> GOAL: Copy the records below verbatim, from the line containing "Describe the element at coordinates (132, 542)" through the line containing "coordinates (862, 17).", including both of those lines.
───── RECORDS ─────
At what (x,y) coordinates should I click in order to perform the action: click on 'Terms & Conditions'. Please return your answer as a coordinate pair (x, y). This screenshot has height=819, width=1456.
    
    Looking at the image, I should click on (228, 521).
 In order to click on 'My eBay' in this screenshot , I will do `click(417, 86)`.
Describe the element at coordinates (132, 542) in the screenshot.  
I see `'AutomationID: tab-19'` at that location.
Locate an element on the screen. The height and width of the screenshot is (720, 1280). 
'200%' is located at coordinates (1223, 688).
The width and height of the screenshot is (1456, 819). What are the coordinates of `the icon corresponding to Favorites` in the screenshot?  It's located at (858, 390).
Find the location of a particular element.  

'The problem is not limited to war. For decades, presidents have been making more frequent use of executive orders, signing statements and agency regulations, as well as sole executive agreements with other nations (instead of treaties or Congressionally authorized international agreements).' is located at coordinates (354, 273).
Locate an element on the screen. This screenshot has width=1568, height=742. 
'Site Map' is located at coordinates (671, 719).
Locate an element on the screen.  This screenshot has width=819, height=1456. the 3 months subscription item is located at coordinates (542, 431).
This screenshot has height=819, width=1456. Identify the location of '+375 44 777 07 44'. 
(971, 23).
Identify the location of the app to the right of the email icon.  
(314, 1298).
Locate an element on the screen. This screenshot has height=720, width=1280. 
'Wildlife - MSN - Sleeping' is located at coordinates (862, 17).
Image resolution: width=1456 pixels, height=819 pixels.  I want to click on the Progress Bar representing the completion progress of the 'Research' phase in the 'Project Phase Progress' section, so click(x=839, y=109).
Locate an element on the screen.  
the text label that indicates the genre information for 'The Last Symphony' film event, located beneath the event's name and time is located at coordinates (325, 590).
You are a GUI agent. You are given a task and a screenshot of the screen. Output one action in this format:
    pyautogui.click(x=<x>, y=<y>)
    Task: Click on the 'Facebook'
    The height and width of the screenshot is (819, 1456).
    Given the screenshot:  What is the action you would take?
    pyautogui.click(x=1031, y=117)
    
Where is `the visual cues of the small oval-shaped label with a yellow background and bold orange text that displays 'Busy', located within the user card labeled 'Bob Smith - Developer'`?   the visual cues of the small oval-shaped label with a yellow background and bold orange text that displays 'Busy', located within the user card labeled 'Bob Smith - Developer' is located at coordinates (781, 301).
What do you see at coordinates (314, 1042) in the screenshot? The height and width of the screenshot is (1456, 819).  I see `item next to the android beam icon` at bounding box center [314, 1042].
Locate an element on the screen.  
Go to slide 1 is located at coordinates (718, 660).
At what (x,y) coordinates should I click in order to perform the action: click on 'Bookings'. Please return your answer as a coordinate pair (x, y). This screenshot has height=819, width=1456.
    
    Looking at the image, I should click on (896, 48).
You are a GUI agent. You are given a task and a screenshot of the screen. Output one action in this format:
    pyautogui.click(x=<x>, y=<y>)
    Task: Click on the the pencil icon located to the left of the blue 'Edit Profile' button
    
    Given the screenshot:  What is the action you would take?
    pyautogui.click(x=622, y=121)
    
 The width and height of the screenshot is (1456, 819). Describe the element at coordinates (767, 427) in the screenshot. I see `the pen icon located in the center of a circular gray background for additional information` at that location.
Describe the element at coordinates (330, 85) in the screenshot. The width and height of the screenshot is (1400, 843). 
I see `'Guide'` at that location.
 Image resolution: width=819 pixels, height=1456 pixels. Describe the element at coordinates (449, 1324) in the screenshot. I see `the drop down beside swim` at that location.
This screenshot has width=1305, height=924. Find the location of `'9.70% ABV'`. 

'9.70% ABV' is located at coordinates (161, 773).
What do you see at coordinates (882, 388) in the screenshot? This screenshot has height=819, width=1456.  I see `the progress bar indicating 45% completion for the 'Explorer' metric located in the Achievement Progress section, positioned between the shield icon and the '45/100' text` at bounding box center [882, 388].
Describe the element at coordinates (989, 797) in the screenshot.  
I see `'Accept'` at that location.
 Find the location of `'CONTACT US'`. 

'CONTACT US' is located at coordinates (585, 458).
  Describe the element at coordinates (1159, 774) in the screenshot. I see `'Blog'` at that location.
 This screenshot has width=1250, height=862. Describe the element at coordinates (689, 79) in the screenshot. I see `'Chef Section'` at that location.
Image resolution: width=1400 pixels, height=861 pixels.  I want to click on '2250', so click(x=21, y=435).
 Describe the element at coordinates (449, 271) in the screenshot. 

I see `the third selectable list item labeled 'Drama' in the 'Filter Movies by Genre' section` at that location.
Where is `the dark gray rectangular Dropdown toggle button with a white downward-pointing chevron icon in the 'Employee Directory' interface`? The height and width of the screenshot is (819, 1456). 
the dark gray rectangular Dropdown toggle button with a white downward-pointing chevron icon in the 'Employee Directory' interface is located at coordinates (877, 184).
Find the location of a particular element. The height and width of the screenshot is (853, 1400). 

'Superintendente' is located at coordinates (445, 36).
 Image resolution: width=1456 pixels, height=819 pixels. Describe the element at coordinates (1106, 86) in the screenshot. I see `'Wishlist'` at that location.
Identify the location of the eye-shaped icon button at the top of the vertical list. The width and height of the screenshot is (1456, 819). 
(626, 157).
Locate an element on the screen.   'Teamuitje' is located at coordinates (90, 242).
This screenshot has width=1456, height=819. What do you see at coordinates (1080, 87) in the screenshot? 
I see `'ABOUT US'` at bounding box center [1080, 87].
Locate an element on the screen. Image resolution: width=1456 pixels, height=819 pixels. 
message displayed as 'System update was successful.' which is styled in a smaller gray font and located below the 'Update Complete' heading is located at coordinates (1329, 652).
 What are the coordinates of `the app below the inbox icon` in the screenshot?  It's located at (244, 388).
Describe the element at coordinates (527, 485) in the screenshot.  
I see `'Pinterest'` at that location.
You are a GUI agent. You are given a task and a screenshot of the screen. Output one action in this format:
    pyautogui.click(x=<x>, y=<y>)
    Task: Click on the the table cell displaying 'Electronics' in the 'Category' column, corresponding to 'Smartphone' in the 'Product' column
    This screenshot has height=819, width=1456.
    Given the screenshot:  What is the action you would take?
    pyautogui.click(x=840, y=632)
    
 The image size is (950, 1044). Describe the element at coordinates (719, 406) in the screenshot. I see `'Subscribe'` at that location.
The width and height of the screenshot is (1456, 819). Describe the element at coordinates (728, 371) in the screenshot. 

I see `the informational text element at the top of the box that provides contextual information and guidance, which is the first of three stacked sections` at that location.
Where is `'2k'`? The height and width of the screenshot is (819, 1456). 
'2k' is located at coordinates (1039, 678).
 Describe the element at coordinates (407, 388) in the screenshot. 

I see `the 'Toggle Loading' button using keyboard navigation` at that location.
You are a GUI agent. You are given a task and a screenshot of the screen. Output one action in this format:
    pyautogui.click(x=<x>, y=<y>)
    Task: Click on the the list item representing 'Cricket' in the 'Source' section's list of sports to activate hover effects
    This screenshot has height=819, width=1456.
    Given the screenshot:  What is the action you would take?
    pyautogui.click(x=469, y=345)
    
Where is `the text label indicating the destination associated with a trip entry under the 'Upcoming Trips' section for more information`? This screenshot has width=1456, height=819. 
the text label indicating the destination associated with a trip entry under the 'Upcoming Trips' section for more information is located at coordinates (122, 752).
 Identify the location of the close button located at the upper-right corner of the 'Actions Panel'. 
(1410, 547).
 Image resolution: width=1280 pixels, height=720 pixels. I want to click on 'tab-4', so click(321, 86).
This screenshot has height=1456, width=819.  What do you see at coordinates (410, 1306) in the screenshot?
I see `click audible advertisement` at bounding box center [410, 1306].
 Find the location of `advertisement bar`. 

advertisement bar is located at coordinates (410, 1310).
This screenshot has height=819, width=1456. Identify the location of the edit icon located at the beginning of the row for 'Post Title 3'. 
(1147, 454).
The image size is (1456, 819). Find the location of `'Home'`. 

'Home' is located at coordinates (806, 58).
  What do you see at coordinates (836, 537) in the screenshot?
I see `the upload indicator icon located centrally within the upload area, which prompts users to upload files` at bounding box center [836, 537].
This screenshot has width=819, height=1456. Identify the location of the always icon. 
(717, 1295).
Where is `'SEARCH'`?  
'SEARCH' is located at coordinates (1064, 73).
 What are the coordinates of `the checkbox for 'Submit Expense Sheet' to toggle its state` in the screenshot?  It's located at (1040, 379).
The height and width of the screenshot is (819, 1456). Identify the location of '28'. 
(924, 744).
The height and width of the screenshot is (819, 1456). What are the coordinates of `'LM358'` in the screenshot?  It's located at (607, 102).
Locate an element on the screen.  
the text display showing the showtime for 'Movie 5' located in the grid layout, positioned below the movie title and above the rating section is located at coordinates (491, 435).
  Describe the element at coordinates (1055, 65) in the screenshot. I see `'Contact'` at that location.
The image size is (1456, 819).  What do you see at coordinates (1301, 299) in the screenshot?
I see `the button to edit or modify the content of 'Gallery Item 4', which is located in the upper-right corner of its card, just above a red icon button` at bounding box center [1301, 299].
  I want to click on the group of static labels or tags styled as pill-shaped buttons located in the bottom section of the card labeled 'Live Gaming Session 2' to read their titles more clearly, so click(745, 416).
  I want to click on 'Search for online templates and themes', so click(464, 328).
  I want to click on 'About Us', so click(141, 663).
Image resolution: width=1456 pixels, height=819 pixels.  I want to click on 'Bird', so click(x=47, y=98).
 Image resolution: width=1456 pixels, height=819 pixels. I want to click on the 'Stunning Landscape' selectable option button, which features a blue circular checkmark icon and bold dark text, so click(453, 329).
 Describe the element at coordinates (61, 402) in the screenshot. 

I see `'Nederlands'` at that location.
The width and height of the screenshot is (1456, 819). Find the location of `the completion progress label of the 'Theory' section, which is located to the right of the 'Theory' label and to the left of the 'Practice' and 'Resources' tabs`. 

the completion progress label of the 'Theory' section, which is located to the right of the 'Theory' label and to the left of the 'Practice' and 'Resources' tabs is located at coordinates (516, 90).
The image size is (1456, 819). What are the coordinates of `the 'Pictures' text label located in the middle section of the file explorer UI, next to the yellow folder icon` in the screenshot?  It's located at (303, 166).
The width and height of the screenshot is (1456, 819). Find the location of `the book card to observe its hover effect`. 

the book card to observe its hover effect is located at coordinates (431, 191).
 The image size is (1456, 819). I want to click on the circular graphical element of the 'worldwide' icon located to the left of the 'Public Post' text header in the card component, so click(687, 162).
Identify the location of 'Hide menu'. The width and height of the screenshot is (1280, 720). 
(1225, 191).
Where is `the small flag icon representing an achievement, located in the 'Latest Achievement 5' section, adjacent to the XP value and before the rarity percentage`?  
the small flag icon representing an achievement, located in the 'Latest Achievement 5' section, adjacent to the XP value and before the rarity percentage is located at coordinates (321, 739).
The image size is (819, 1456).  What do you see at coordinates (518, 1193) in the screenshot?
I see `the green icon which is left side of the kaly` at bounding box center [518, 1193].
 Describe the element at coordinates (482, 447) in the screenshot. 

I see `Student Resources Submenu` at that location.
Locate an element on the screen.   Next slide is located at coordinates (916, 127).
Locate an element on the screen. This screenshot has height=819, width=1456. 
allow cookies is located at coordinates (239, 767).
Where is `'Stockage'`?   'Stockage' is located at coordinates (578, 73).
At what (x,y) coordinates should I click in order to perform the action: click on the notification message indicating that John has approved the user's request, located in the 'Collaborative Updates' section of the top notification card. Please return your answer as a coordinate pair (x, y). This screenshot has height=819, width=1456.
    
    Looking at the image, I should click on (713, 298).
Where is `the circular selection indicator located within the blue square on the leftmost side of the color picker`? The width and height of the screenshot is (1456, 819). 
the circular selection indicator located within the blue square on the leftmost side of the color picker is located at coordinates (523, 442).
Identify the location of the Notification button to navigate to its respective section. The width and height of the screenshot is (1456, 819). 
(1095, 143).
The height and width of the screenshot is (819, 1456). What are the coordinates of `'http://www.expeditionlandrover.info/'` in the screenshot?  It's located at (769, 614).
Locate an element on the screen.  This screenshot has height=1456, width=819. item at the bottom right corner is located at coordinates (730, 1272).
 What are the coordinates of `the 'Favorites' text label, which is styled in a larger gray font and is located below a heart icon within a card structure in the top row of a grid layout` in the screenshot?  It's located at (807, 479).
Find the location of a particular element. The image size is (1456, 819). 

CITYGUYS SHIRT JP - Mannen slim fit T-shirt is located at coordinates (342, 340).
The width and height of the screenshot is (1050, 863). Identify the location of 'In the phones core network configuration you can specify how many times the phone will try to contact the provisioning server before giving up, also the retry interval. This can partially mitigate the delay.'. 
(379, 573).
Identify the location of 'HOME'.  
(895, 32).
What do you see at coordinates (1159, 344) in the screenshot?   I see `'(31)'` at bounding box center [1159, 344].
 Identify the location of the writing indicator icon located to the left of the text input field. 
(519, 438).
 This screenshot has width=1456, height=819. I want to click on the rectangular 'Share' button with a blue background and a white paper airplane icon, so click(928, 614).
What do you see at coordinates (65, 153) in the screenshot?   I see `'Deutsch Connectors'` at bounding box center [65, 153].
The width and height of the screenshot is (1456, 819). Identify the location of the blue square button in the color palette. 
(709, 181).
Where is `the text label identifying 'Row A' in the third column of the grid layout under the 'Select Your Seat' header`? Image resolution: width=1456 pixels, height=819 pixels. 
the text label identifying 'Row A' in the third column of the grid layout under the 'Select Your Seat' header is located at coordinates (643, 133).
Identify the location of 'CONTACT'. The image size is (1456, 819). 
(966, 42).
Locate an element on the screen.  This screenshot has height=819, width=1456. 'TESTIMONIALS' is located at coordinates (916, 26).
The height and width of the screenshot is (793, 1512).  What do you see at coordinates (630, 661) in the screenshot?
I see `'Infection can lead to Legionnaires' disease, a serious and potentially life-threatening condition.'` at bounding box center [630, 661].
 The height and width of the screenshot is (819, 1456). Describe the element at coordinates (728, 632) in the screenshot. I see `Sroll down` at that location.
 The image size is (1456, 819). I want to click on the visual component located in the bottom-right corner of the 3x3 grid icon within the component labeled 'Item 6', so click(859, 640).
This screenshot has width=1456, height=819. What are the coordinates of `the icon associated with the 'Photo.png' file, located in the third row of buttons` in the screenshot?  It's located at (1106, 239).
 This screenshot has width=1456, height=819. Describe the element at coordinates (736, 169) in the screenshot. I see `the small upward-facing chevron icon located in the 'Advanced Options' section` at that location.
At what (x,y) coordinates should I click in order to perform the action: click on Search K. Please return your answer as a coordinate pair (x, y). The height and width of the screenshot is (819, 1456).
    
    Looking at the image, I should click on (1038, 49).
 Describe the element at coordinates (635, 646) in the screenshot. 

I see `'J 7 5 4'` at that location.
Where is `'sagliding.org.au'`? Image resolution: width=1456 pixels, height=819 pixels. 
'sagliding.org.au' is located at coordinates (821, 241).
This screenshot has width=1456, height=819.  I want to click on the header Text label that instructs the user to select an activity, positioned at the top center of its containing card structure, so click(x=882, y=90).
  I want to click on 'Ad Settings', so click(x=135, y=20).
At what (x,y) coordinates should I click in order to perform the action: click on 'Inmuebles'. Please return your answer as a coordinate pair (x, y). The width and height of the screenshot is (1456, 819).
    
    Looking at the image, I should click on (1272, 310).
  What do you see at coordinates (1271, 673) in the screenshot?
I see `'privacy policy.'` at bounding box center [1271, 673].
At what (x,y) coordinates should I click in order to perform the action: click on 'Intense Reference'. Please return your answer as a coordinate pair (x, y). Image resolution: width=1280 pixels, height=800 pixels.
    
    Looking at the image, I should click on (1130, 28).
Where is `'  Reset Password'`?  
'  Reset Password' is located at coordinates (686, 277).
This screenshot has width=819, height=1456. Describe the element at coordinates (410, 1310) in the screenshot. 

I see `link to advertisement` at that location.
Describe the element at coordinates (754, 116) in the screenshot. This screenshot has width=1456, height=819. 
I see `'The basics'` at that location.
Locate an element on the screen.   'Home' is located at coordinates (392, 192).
─────
> SOLUTION TO THE PROBLEM:
Describe the element at coordinates (132, 542) in the screenshot.  
I see `'AutomationID: tab-19'` at that location.
Locate an element on the screen. The height and width of the screenshot is (720, 1280). 
'200%' is located at coordinates (1223, 688).
The width and height of the screenshot is (1456, 819). What are the coordinates of `the icon corresponding to Favorites` in the screenshot?  It's located at (858, 390).
Find the location of a particular element.  

'The problem is not limited to war. For decades, presidents have been making more frequent use of executive orders, signing statements and agency regulations, as well as sole executive agreements with other nations (instead of treaties or Congressionally authorized international agreements).' is located at coordinates (354, 273).
Locate an element on the screen. This screenshot has width=1568, height=742. 
'Site Map' is located at coordinates (671, 719).
Locate an element on the screen.  This screenshot has width=819, height=1456. the 3 months subscription item is located at coordinates (542, 431).
This screenshot has height=819, width=1456. Identify the location of '+375 44 777 07 44'. 
(971, 23).
Identify the location of the app to the right of the email icon.  
(314, 1298).
Locate an element on the screen. This screenshot has height=720, width=1280. 
'Wildlife - MSN - Sleeping' is located at coordinates (862, 17).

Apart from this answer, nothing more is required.